Swiss orthopedic surgeon

Maurice Edmond Müller (28 March 1918 - 10 May 2009) was a Swiss orthopedic surgeon who was instrumental in the development of internal fixation techniques to treat bone fractures and who also significantly advanced the development of the hip prostheses. For his work in these areas he has been honored with numerous awards. On 24 August 2002, the International Society of Orthopaedic Surgery and Traumatology (SICOT) named him the "Orthopedic Surgeon of the Century" at a congress in San Diego.

Müller was also the patron who founded the Zentrum Paul Klee in Bern, Switzerland.

== Early life and education ==
Müller was born in Biel, Switzerland, where he also went to school. He studied medicine at the universities of Neuchâtel, Bern, and Lausanne and received his M.D. from the University of Zürich in 1946. In 1944, he was visited by a patient who had a bone fracture treated in World War II by the German surgeon Gerhard Küntscher, who had fixed the fracture using an implanted nail. This and another visit by a patient who had a hip implant made in Paris determined Müller to specialize in this area.

== Career ==
After having worked in Jimma in Ethiopia, in Liestal, in Fribourg, and in Zürich, Müller habilitated in orthopedic surgery in 1957. From 1960 on he led the department of orthopedics and traumatology at the hospital of St. Gallen. From 1963 to 1980 he was professor at the University of Bern and head of orthopedic surgery at the Inselspital in Bern.

In 1958, Müller co-founded the Arbeitsgemeinschaft für Osteosynthesefragen. Inspired by the work of Belgian surgeon Robert Danis, Müller developed within two years new tools and fixation implants for orthopedic surgery, marketed by two Swiss companies and from the mid-1970 on also by Synthes USA. Since 2004, all three companies are part of the Synthes Holding AG.

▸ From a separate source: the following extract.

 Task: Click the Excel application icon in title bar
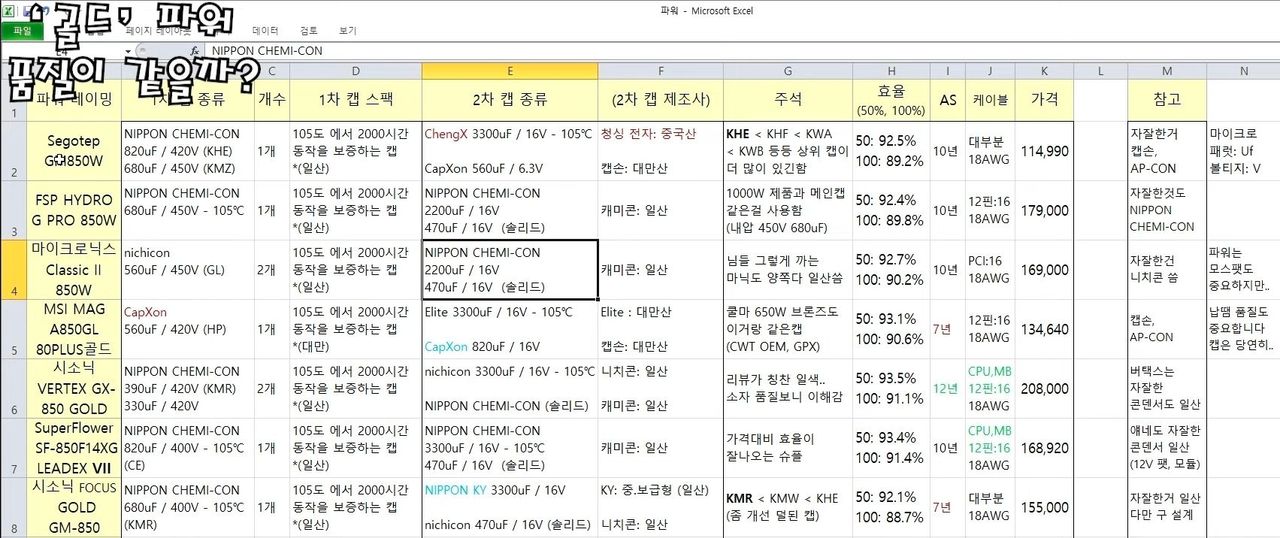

In 1967, Müller founded another company, Protek AG, to market his hip prostheses, which he had developed in the early 1960s, inspired by the work of John Charnley. From 1974 on, profits went to the Maurice E. Müller foundation, the first of several foundations Müller founded to advance the education and research in orthopedic surgery. In 1990, the company was sold to Sulzer Medica (which since then has become an independent spin-off from the Sulzer mother company and which later became part of Zimmer, Inc. under the name of Centerpulse).

== Zentrum Paul Klee ==
Müller was also the patron who founded the Zentrum Paul Klee in Bern, Switzerland. He developed the initial ideas for the museum, contacted architect Renzo Piano for its realization, and donated through a foundation formed for this purpose 70 million Swiss francs (more than half of the total cost of CHF 125 million) for the construction of the museum.

Müller died on 10 May 2009 in Bern.

== Works ==
- M. E. Müller et al.: Manual of Internal Fixation, AO-ASIF, 1980. ISBN 3-540-52523-8 (3rd ed., 1995).
- M. E. Müller et al.: The Comprehensive Classification of Fractures of Long Bones, Springer 1994. ISBN 3-540-18165-2.